(Listing for finding displayed items)
◇ ◇ ◇ ◇ ◇

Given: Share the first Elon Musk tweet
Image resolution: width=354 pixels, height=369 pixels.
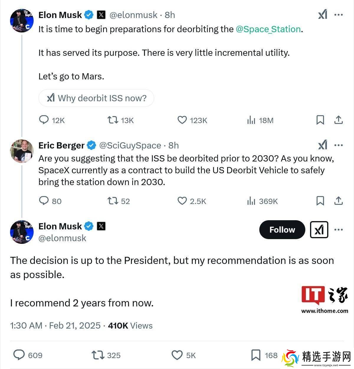Looking at the screenshot, I should [x=338, y=120].
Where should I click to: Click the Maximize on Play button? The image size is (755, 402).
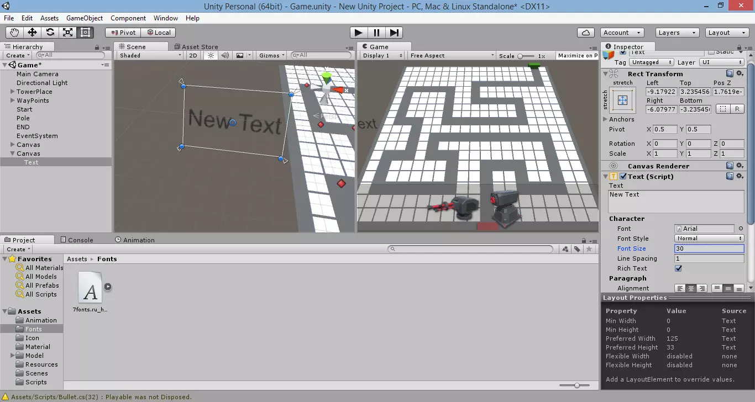[x=577, y=55]
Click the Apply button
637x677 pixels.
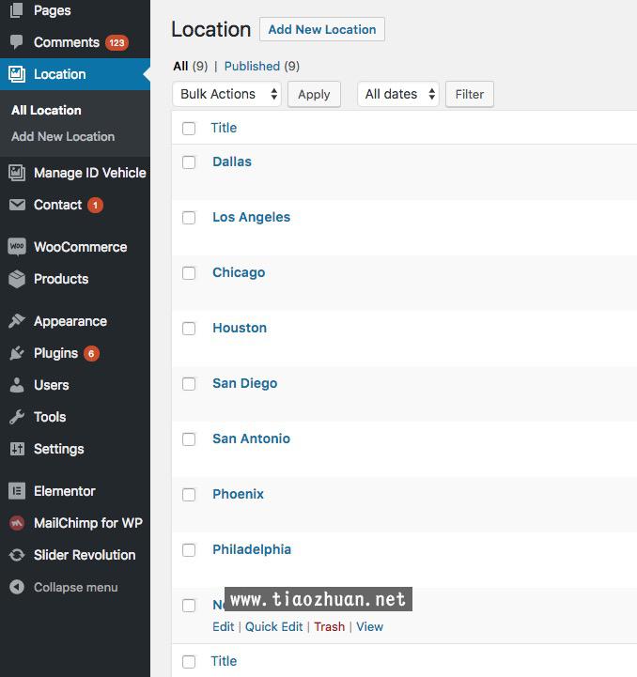coord(314,94)
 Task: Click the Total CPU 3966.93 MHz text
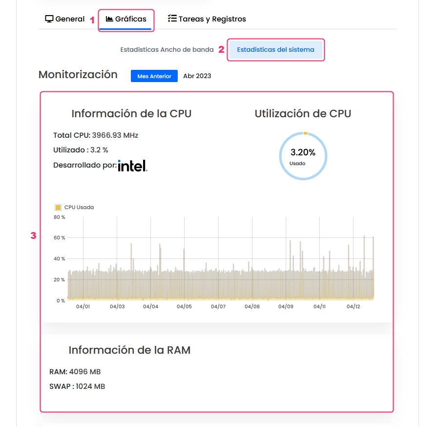click(x=95, y=135)
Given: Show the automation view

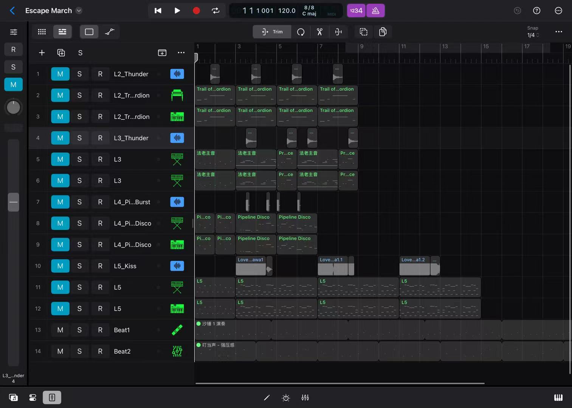Looking at the screenshot, I should pyautogui.click(x=110, y=32).
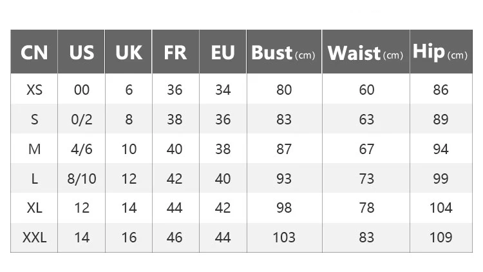
Task: Select the Bust (cm) header
Action: pos(284,52)
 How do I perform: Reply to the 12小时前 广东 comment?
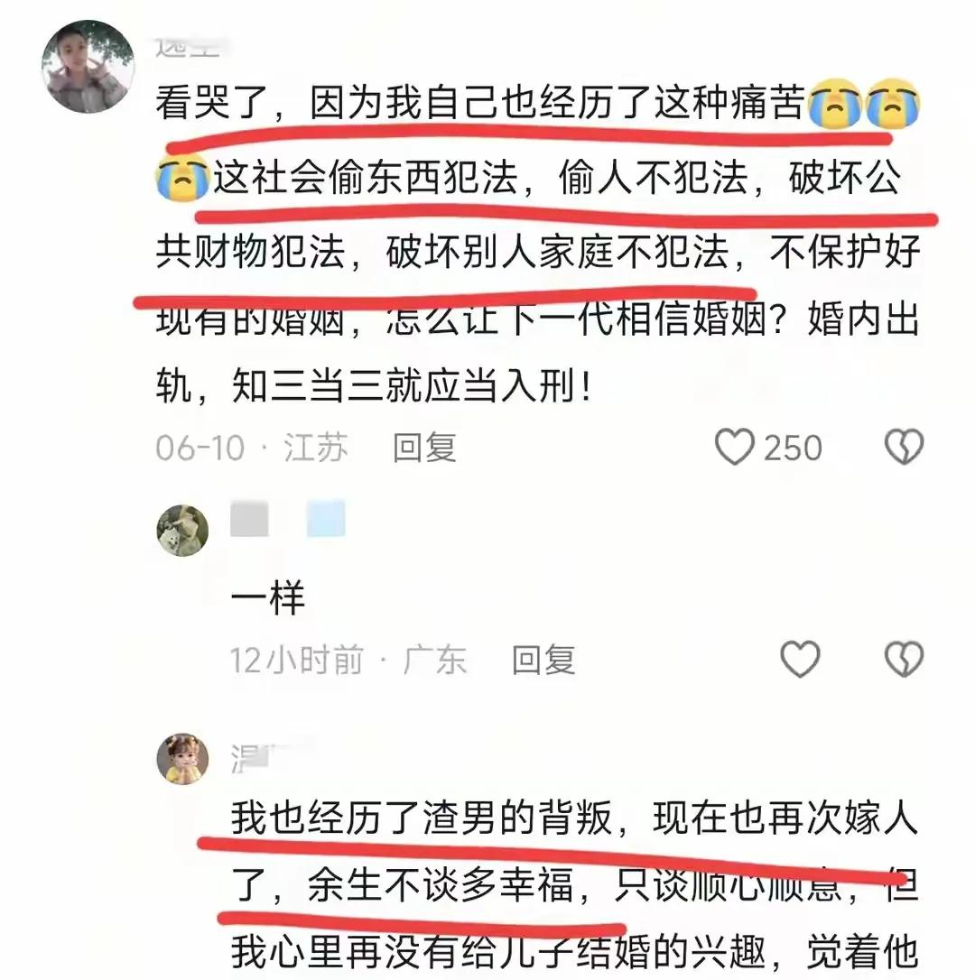543,660
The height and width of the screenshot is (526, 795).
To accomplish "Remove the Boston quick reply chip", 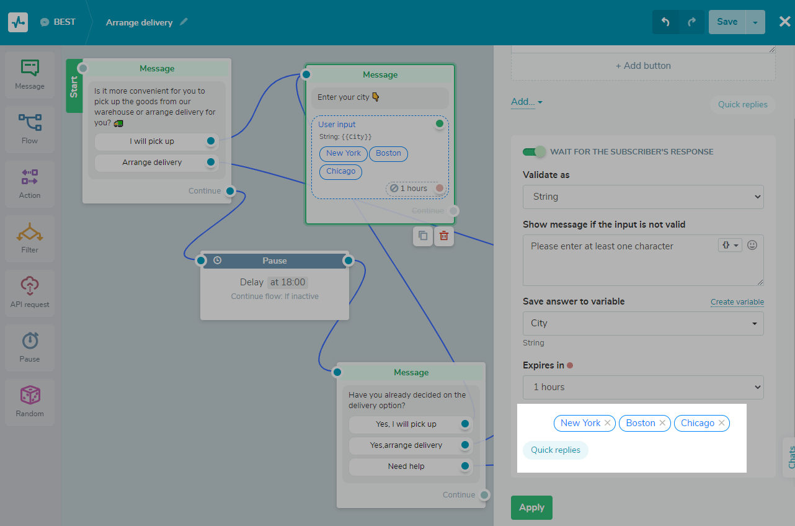I will [662, 422].
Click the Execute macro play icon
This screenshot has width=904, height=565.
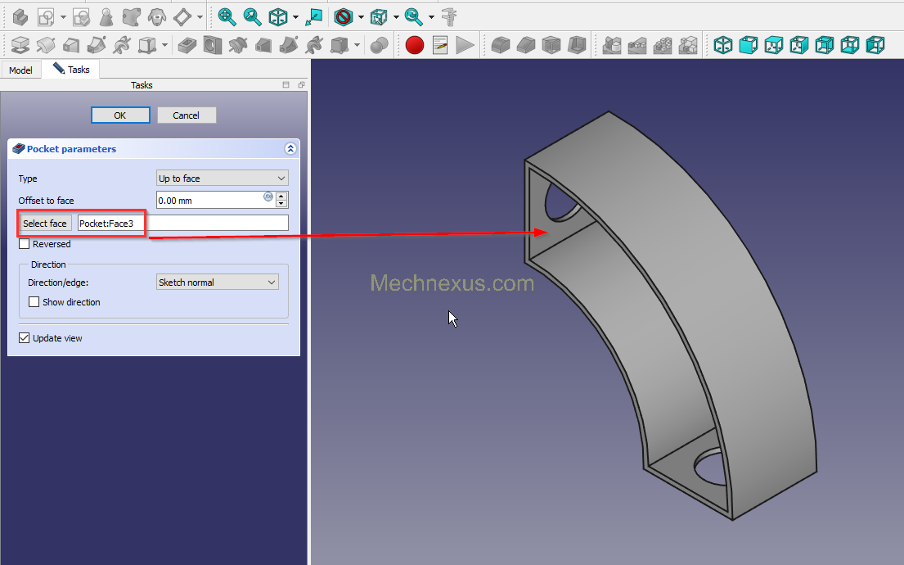465,45
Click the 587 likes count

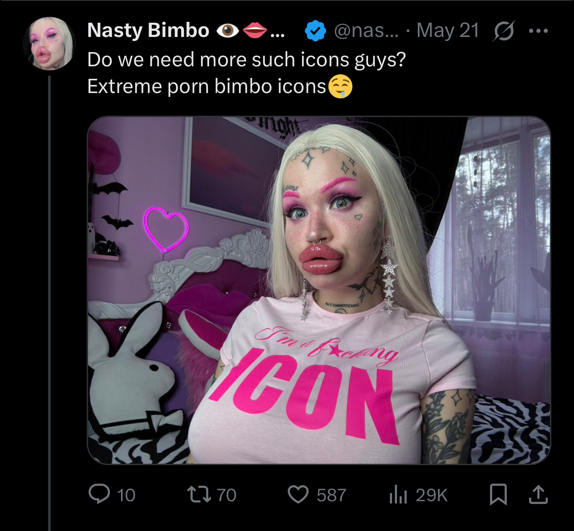pos(331,495)
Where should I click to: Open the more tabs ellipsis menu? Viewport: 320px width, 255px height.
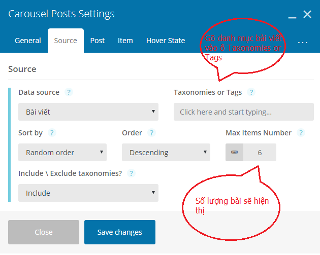302,42
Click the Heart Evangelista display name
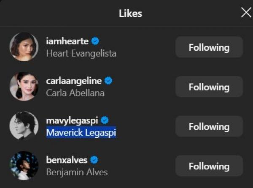Viewport: 253px width, 188px height. [81, 54]
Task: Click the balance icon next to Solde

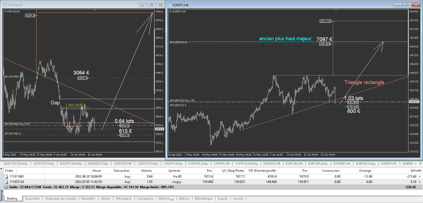Action: click(6, 187)
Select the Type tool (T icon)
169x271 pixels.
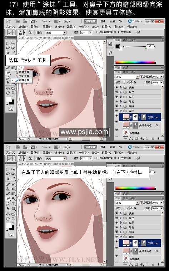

◇ ◇ ◇ ◇ ◇

▸ Problem to solve
Find each line in the listing above that contains the string "Where" and copy those lines out.

▸ Response to the exercise
Where should I click to: Click the Maximize on Play button? The image size is (755, 402).
Where should I click to: Open the more tabs ellipsis menu? Viewport: 320px width, 255px height.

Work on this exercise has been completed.